Howard Oakley’s eclectic-light blog flagged this week that the upcoming macOS 27 release brings a non-trivial reshuffle of how the OS handles networking — specifically the deprecation of a few long-standing low-level APIs and a tightening of how routing tables, VPN configurations, and per-app network entitlements interact. Most of the changes are improvements; a couple of them will quietly break workflows that have worked unchanged since macOS Mojave.
If you run a Mac as a developer workstation that talks to remote servers — or if your VPN setup is older than a few years — this is worth a careful read before the autumn release lands. The pieces I’d flag for testing now:
PF rules behavior is changing
The packet filter (pfctl) that ships with macOS has historically been a stripped-down OpenBSD pf. macOS 27 reportedly tightens which contexts can install pf rules, and adds a new entitlement requirement for apps that try. If you’ve been managing a custom /etc/pf.conf with anchors loaded by a launch daemon, that’s still fine. If you’re using a third-party “Mac firewall” app that injected rules via private API calls, expect breakage.

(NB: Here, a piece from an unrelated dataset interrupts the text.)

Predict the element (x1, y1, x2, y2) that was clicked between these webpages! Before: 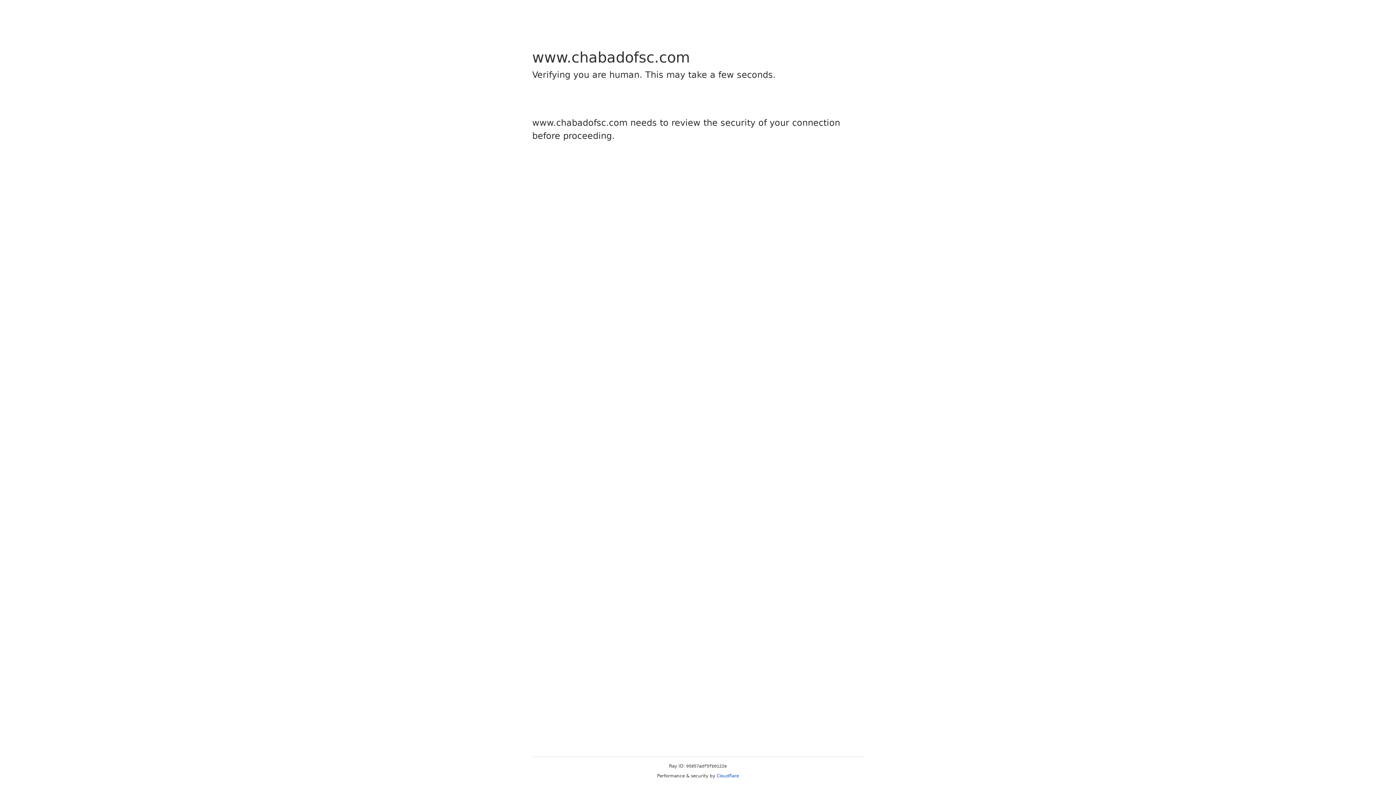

Test now: dump your current pf state, note any rules being installed by something other than your own scripts, and check the vendor’s macOS 27 readiness page. Rule auditing is straightforward:
sudo pfctl -sa | head -100
sudo pfctl -s rules
# What's loading them?
sudo pfctl -sl # show loaded anchor listPer-app proxy / VPN entitlements get stricter
This one is the bigger deal. Apple’s been moving toward a model where any app that wants to intercept network traffic — VPN clients, content filters, network extensions — needs an explicit System Extension and a user-granted entitlement. macOS 27 reportedly enforces this much more strictly: the older NetworkExtension APIs that mid-tier VPN clients have been getting away with for years are being deprecated, and some are stopping work entirely.
If your VPN client is one of the major ones (WireGuard official, Tailscale, Mullvad, NordVPN, etc.), you’re fine — those have been on the modern API for a while. If your VPN client is something corporate-managed and last meaningfully updated in 2022, you should be testing the macOS 27 beta on a spare machine right now, not in October.
DNS resolution path tweaks
The mDNSResponder internals are being refactored, with consequences for:
- How
/etc/hoststakes effect (the macOS-Tahoe-era “edit your hosts file, then runsudo dscacheutil -flushcache” still works, but the cache invalidation seems faster — a few seconds instead of immediate, and the timing matters if you’re scripting). - Encrypted DNS (DoH/DoT) being negotiated more aggressively. If you’re on a corporate network that mandates a specific DNS server and blocks DoH, your Mac may get into a state where it tries to use the corporate DNS over plain UDP and the public DNS over DoH simultaneously, with confusing results.
- Bonjour/mDNS service-browse on link-local — a tightening of which apps can issue queries without the new “Local Network” prompt, similar to iOS’s behavior. If you have an app that scans your LAN for printers / Hue bulbs / NAS devices and the scan stops working, this is why.
SSH workflows: probably fine, with one footnote
SSH itself is unaffected — it’s just a TCP client and pf-allowed by default. The one thing to watch: if you’ve been using ProxyCommand with a custom shell script that fiddles with the routing table or shells out to route add, the route-table modifications now require a System Integrity Protection-aware tooling path. Most SSH-via-bastion setups don’t need this. The exotic ones (e.g. SSH through a VPN concentrator that requires a temporary route added on connect) might.
If you have a personal mesh VPN like Tailscale and use it for SSH access, no changes — Tailscale’s network extension is on the supported APIs.
What to do this month
- Install the macOS 27 beta on a spare Mac (or a VM, since Apple Silicon now supports macOS-on-macOS virtualization fairly well).
- Run your normal day-of-work network usage on it for a week. SSH, VPN, Docker / OrbStack, any local-network device pairing.
- Note anything that prompts for a permission you don’t recognize. Those prompts are the new entitlement model showing through; record what they ask for so you know what to expect on the production upgrade.
- If your corporate IT manages your VPN, ask them now whether the client they ship has been tested on the macOS 27 beta. Don’t wait until after the upgrade to find out.
Apple’s move toward stricter entitlements is the right one for security; it just keeps catching out workflows built when the OS was more permissive. The pattern repeats every few releases. Better to find out which of yours is fragile in May than in October.